**Study questions**
1: Reproduce the passage of the Fix-em Up Free Market description between "Opening (bring some" and "will be accepted.", inclusive.
2: Answer these questions using the Fix-em Up Free Market description.
(a) Which artist collective created the market?
(b) On which days and at what hours is the market open?
(c) Which three Toronto neighborhoods does the market sit on the boundary of?
3: Continue the Fix-em Up Free Market description, picking up after its final sentence.

**Provided text**
Opening (bring some stuff): Friday, May 13th, 6-9pmClosing Reception (take some stuff): Sunday June 12th, 12-3pmMarket hours: Wednesday-Sunday, 1-7pm

It’s broken, we’ll fix it. If it’s not broken, we still might fix it. If it’s unclaimed, you can take it. No money will be accepted.

Artist collective Tongue and Groove call on the irony of a free market by creating a literal space for the sharing of objects and skills at no cost to the audience. Anchored in Whippersnapper gallery, the Fix-em Up Free Market spills out onto the sidewalk of Dundas St West on the physical boundary lines of three downtown Toronto neighborhoods (Kensington Market, Chinatown and Alexandria Park). There is nothing for sale at this market. Instead it is an active workshop where new lives can be given to discarded materials. Community members and passers-by are invited to participate. Each person may find his or her own way of interacting with the market. Some will bring by broken treasures to revive, others will take items offered up for the taking; some may become actively involved in the fixing process, while others may simply inquire or observe. While people may walk away with a new skill or a new lamp, the main offering at the Fix-em-up Free Market is the opportunity to re-imagine how we relate to the objects in our lives.

**Dataset section**
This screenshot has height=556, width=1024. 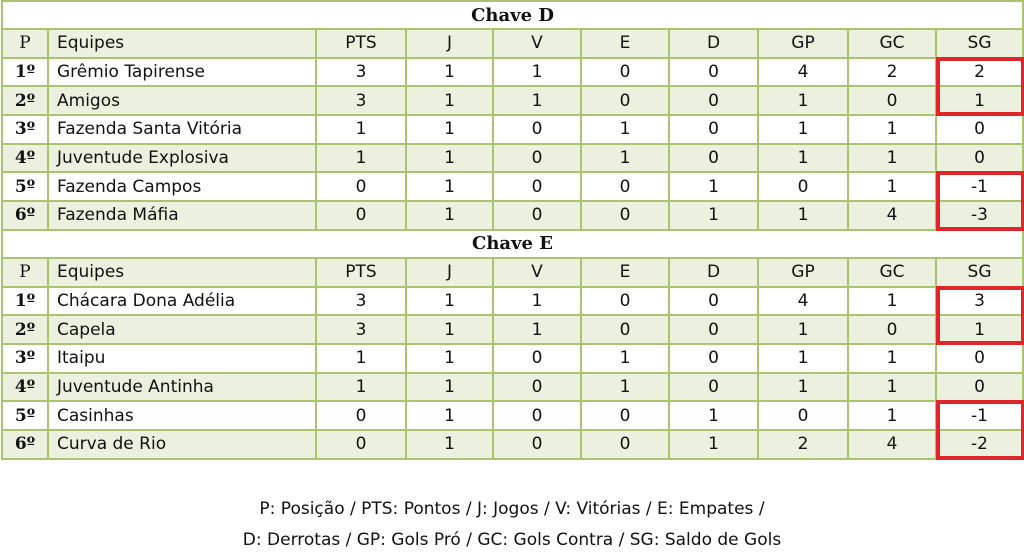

**Results by task**
1:
Opening (bring some stuff): Friday, May 13th, 6-9pmClosing Reception (take some stuff): Sunday June 12th, 12-3pmMarket hours: Wednesday-Sunday, 1-7pm

It’s broken, we’ll fix it. If it’s not broken, we still might fix it. If it’s unclaimed, you can take it. No money will be accepted.

2:
(a) Tongue and Groove
(b) Wednesday through Sunday, 1-7pm
(c) Kensington Market, Chinatown and Alexandria Park

3:
Tongue and Groove is an eight-person Toronto-based artist collective that creates participatory installation works utilizing mostly recycled materials. A further commitment to social engagement plugs T&G into a rich lineage of artist collectives whose work resonates outside the confines of closed off gallery spaces. In the early 80s, socially interested art collectives such as Group Material and Colab staged exhibitions in commercial storefronts that facilitated new forms of participation from audiences. They critiqued consumer society and proposed alternative methods of art production and distribution. More recently, collectives such as Border Arts Workshop and Toronto’s Mammalian Diving Reflex push the limits of participation and renegotiate the margins between artists and “non-artists” outside an isolated studio or “white cube” space.

This market operates outside any economic framework, perched above the prevailing system of production and consumption, challenging planned and perceived obsolescence. While conventional repairs will be an option, the market is moderated by artists who approach repair as the reinvention of an object’s value.

The audience’s capacity to create and share comes to the forefront, becoming the turning gear of the project as each member of the collective creates opportunities for the objects to take on a new life; a second chance. The cemetery of disposal is scrapped, and the audience alongside the shared reclaimed object, gains power. In Fix-em-up Free Market, the value of objects is not fixed or based on matter, but relative to meaning. Meaning will be added or subtracted from stuff; a clock may become a hat, a hat may become a belt.

Functionality will be only an option as each artist shares their set of skills and tools with the audience, sparking dialogue between passers-by and attendees.

People who want their stuff “fixed”, want to engage in trading, delivering or drop-off of objects will have the chance to reinvent or renovate the meaning of materials.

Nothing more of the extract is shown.